House debates

Monday, 2 June 2008

Appropriation Bill (No. 1) 2008-2009; Appropriation Bill (No. 2) 2008-2009; Appropriation (Parliamentary Departments) Bill (No. 1) 2008-2009; Appropriation Bill (No. 5) 2007-2008; Appropriation Bill (No. 6) 2007-2008

Second Reading

5:43 pm

Photo of Sussan LeySussan Ley (Farrer, Liberal Party, Shadow Minister for Housing) Share this | Hansard source

It was most interesting to hear the concluding remarks of the member for Banks. He did not mention the budget, but I fear and feel that what he talked about was possibly even more important and I would also at some stage appreciate the opportunity to talk about such matters.

I appear here today on behalf of my constituents. In opposition it is very easy to point the finger of blame, to complain and whinge, after a budget. I have sat on the government side of the Main Committee and listened to opposition members talk about budgets that we brought down, and a certain level of tedium entered the room very early on in the piece. I really do not want to do that, but I do want to point out what I feel the effect of the budget will be on the constituents I represent.

There are 94,157 voters in the electorate of Farrer, and 47 per cent of them have private health insurance. To me, the fact that so many in an area that is not wealthy have decided to take out private health insurance and do whatever they can to protect themselves and their families from the touch-and-go nature of some of our public hospital systems is a credit to them. The one thing that I am most concerned about with this budget is the effect that the changes to the Medicare levy surcharge threshold will have on those people, because out of the total number of voters who have private health insurance there are almost as many singles as families. I know that not all those singles will be young and healthy—some of them will be older and less healthy—but a fair proportion of them will be young and healthy, and I was quite surprised when I saw the statistics showing that so many were singles.

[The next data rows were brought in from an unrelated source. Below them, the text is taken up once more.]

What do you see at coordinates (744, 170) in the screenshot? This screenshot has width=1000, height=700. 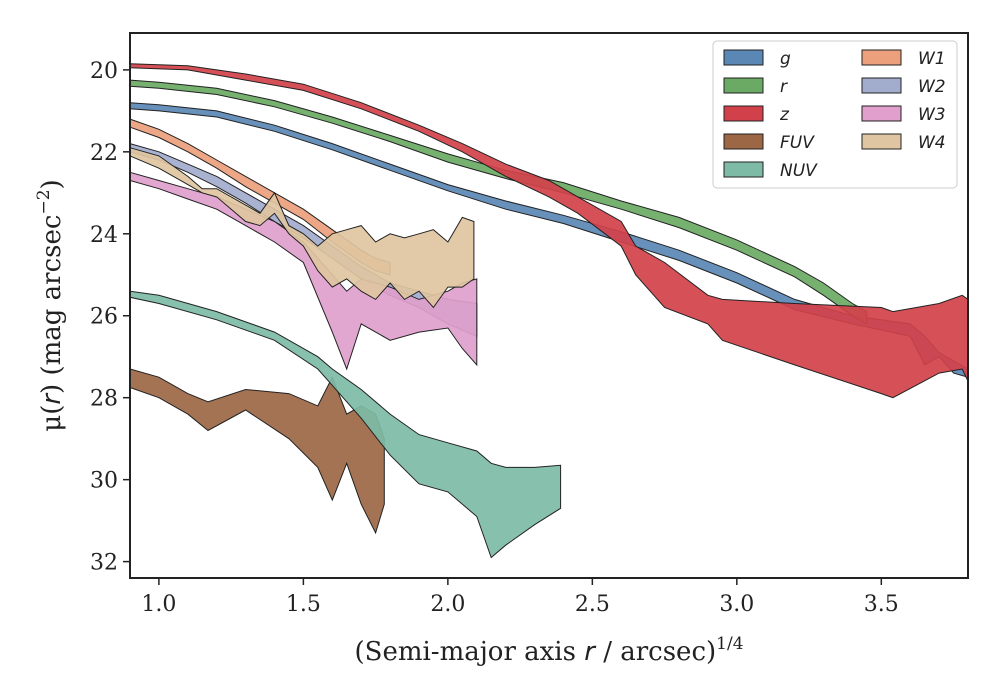 I see `legend-swatch-nuv` at bounding box center [744, 170].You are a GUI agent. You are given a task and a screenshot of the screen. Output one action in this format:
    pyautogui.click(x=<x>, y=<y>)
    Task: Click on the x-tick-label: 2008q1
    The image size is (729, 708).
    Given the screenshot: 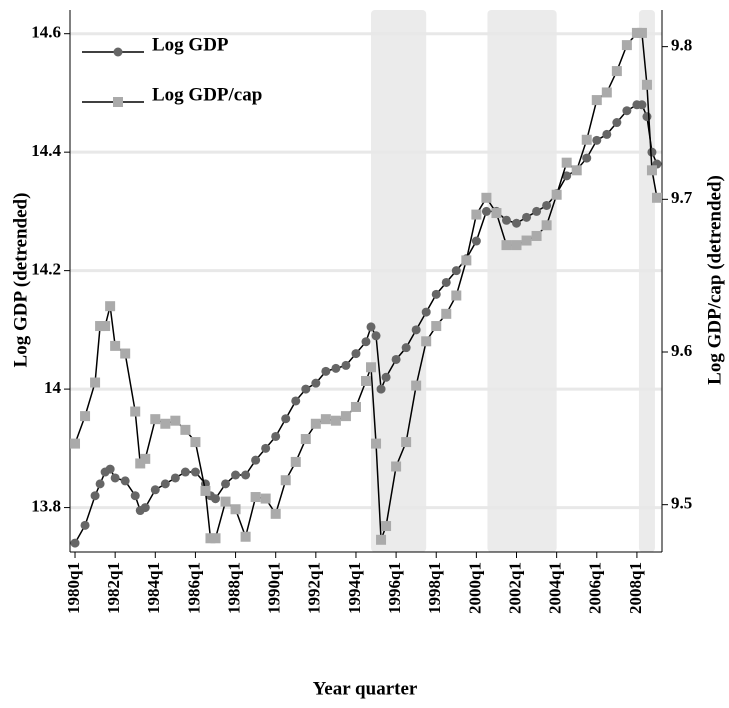 What is the action you would take?
    pyautogui.click(x=636, y=588)
    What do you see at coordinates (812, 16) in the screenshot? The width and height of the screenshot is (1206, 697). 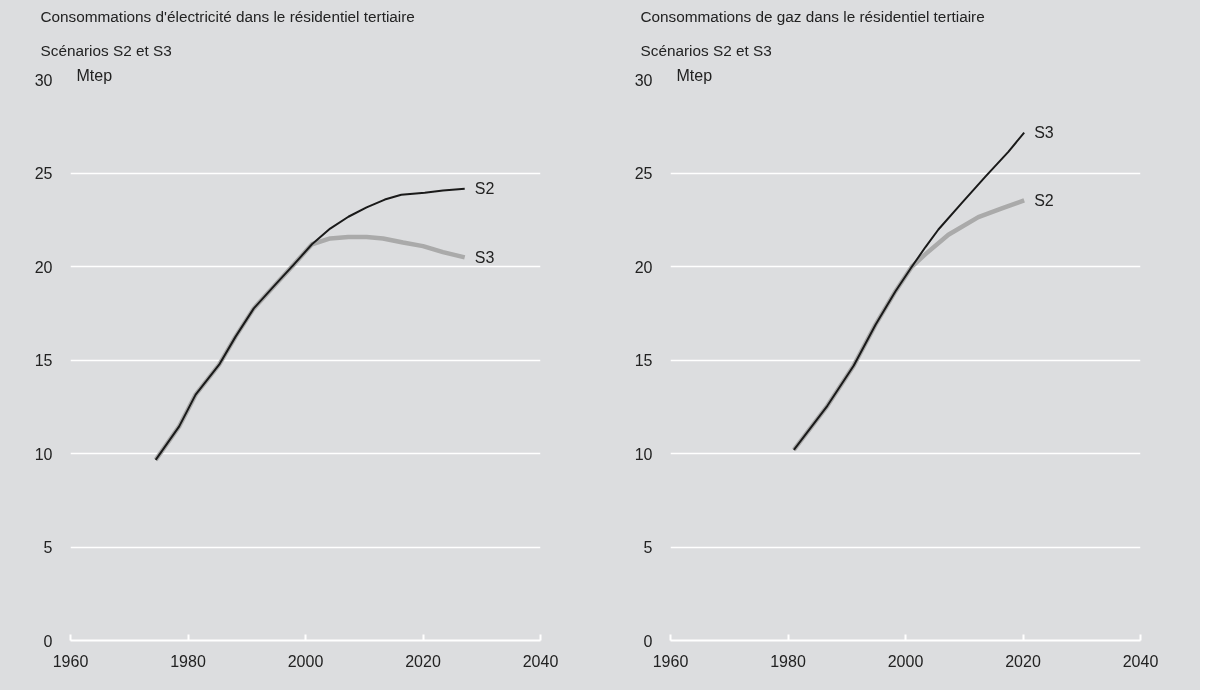 I see `chart-title: Consommations de gaz dans le résidentiel tertiaire` at bounding box center [812, 16].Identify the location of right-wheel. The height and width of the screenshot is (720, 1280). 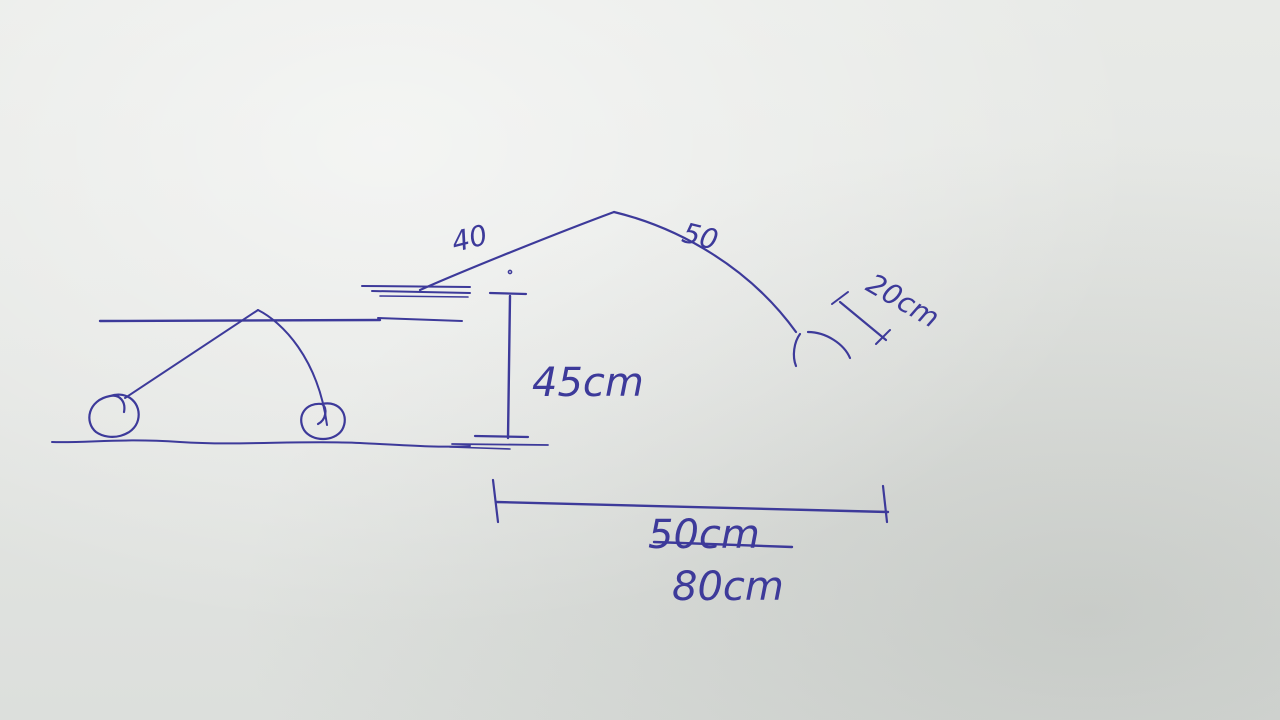
(323, 421).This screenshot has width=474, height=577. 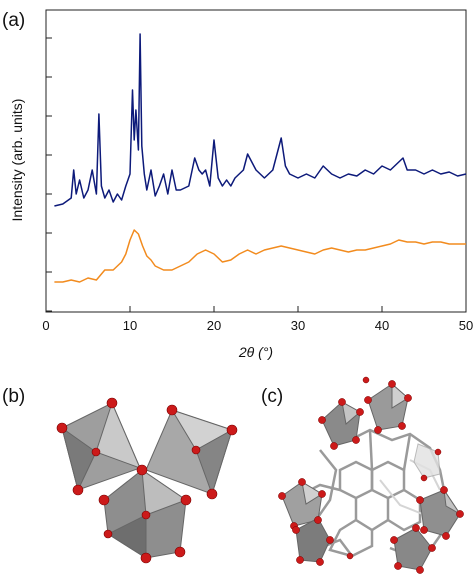 What do you see at coordinates (14, 396) in the screenshot?
I see `panel-b-label: (b)` at bounding box center [14, 396].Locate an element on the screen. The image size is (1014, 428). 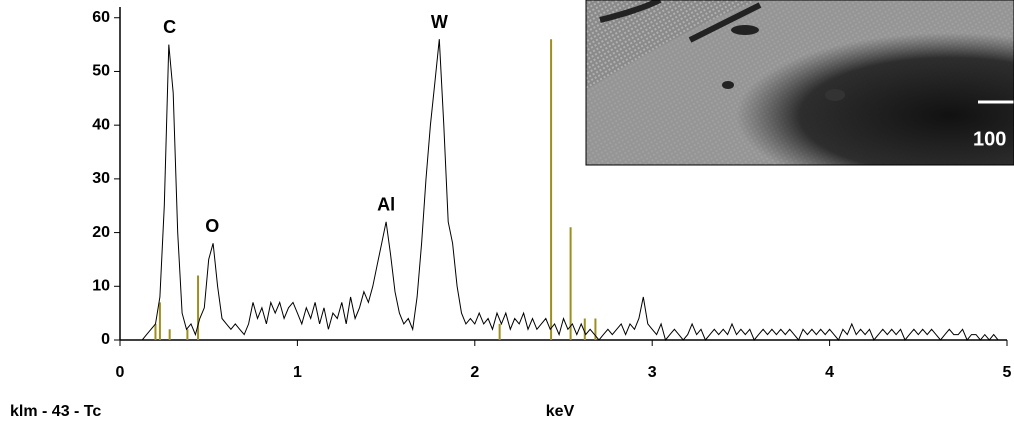
x-tick-label: 3 is located at coordinates (652, 372).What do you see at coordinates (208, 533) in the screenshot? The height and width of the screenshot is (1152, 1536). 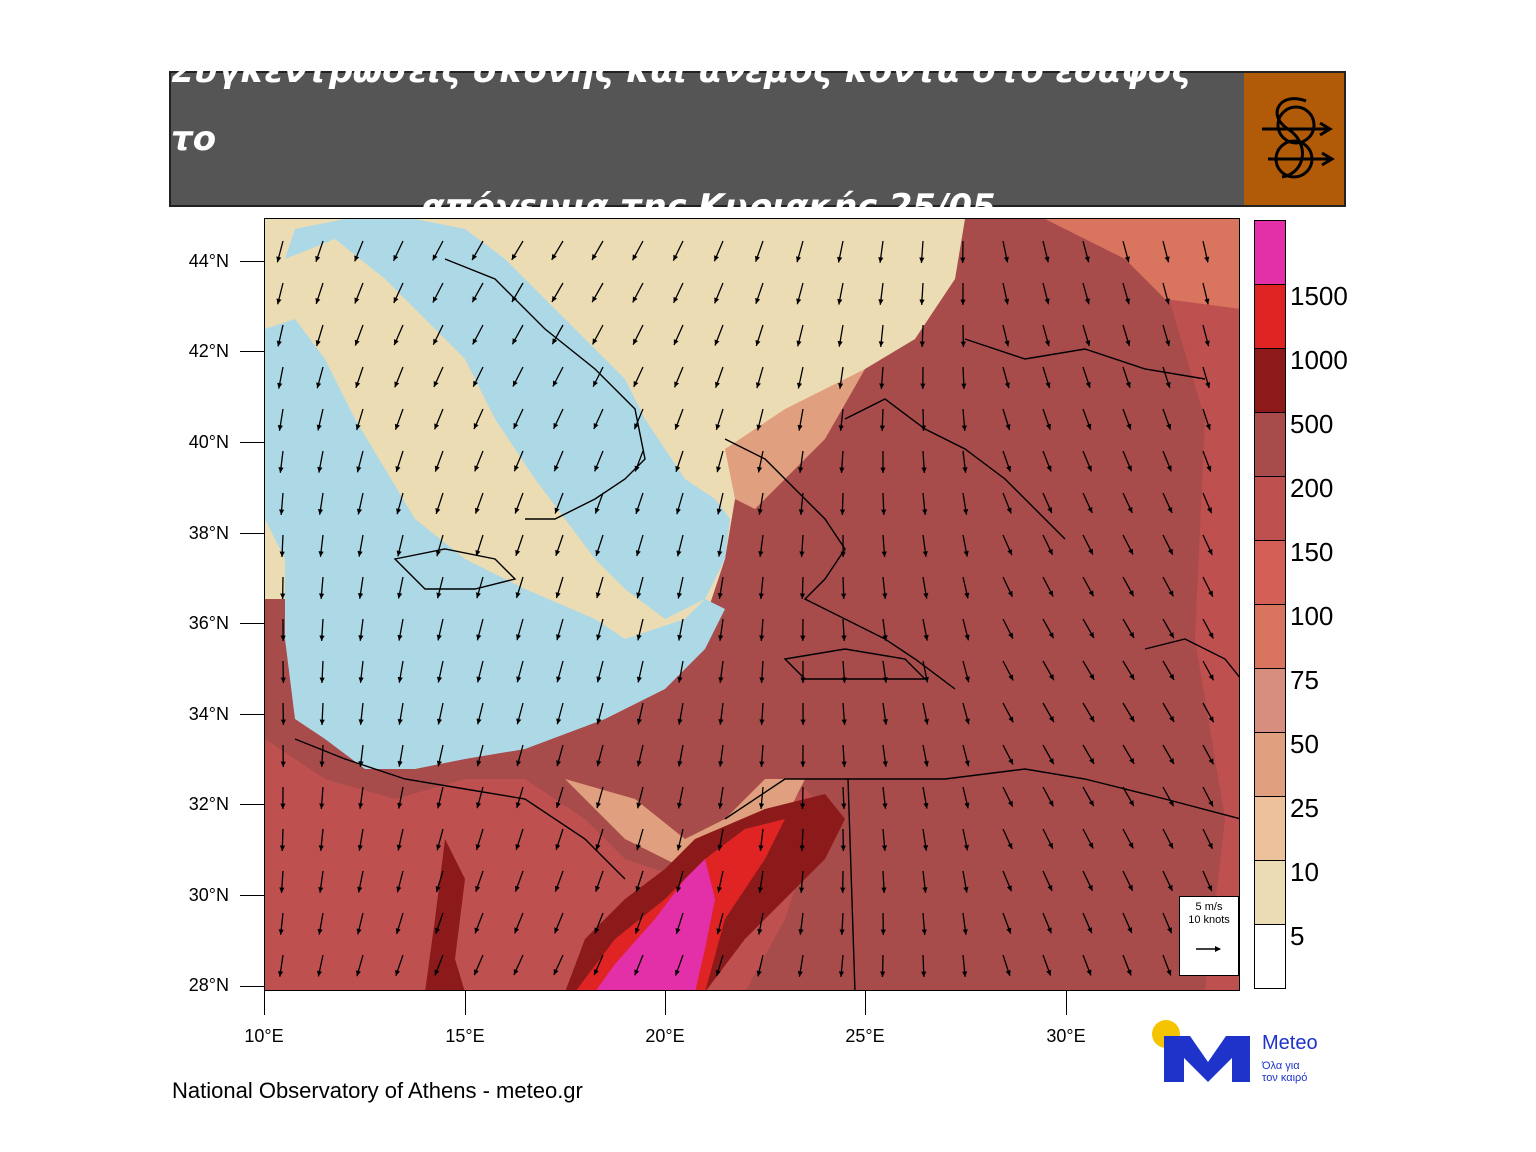 I see `lat-label-38: 38°N` at bounding box center [208, 533]. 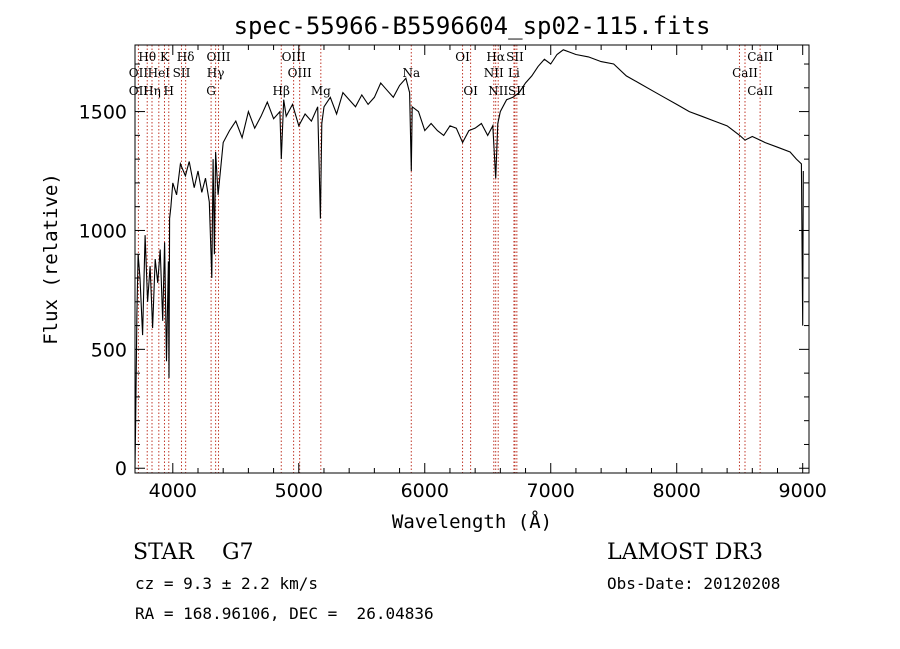 What do you see at coordinates (685, 552) in the screenshot?
I see `survey-name: LAMOST DR3` at bounding box center [685, 552]. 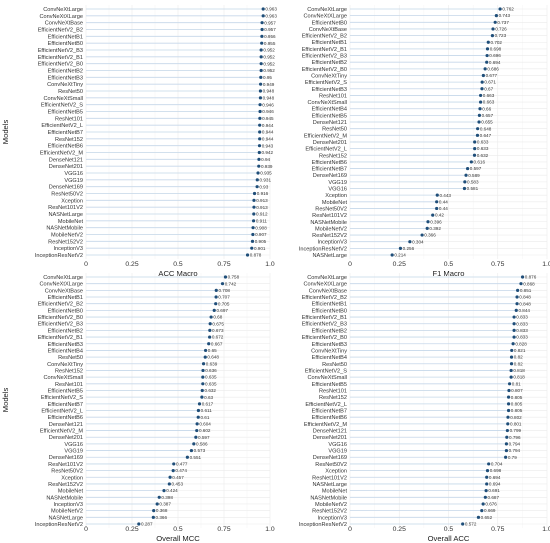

What we are predicting, and what the modelling is predicting, is that when this measure comes into play a lot of young people—and often, of course, healthy people—will decide to chuck in their private health insurance because they are going to go on the public system. That means automatically that those who are left in the private system have to meet the costs for everyone. They are to some extent, of course, socialised across the system. The reason that the previous government made such an effort to bring people in early by effectively giving them benefits and encouragement to do that was in order that everyone could realise, if they could, a lifetime in private health insurance: you do not need it as much when you are younger and your contributions are relatively modest but, of course, as you get older, you do need it and you are more of a drain—and I do not like to use that word, because older people have a right to use our health systems, but you use up more of the resources that are available—so those two times of your life balance out. What we are going to see is that older people are going to struggle to meet increasing premiums at a time when they will not be able to afford them and that younger people are going to say, ‘Here I am in the casualty system of my local hospital, and I demand to be treated because I have a right to public health just the same as everybody else.’

I do not know whether state health ministers are happy with this decision by the federal government. All of the intelligence tells us that they are not—that they are most unhappy—and I am not surprised, because the thing that state governments come under fire for the most is health, and anything that goes wrong with the public health system is automatically a serious problem, as it should be, for state health ministers. We only have to look at the high jinks in New South Wales going from bad to worse to realise what, if we dumped what may be another 200,000 people into the public hospital system, that would do to its efficiency and effectiveness. I am sorry for those who will have to bear the brunt of such a failed policy.

I will move from health insurance to talk about the nature of funding in the electorate generally. As members would know, I have a very rural electorate, as does my colleague the member for Mallee, who neighbours me on the Victorian side of the river.